Text shown –
Lechuza (Spanish "barn owl") is the second studio album by American pop punk band Fenix TX, released on May 22, 2001, by MCA and Drive-Thru Records. Between June and August, the group performed on the Warped Tour.

The first song, "Phoebe Cates", is a first-person tale of falling in lust with actress Phoebe Cates. It includes a bridge with the lines "Looking for a fast time / Watching out for bright lights / Send me off to private school / When I'm with you it's paradise", all of which are references to films starring Cates (Fast Times at Ridgemont High, Bright Lights, Big City, Private School and Paradise, respectively).

On both the UK and the Japanese issue of the album, two bonus tracks are added — an updated rendition the Spanish Christmas song "Feliz Navidad" and the group's 2000 single "All My Fault" from Fenix TX. The hidden track "James' Song" is placed at the end of the second bonus track, thus shortening the length of track 11 on these issues to 5:34.

Reception 

The album was included at number 33 on Rock Sounds "The 51 Most Essential Pop Punk Albums of All Time" list. The album has sold 600,000 copies to date.

Information shown –
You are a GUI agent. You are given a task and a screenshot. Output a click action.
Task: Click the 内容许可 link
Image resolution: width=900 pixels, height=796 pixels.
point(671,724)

Required task A – Reproduce the Lechuza text word for word from "The album was" to "copies to date.".
Required task B –
Answer these from the Lechuza text:
(i) Which record labels released the album?
(ii) At what number was the album placed on the Rock Sound list?
(iii) What is the length of track 11 on the UK and Japanese issues?

Task answer A –
The album was included at number 33 on Rock Sounds "The 51 Most Essential Pop Punk Albums of All Time" list. The album has sold 600,000 copies to date.

Task answer B –
(i) MCA and Drive-Thru Records
(ii) Number 33
(iii) 5:34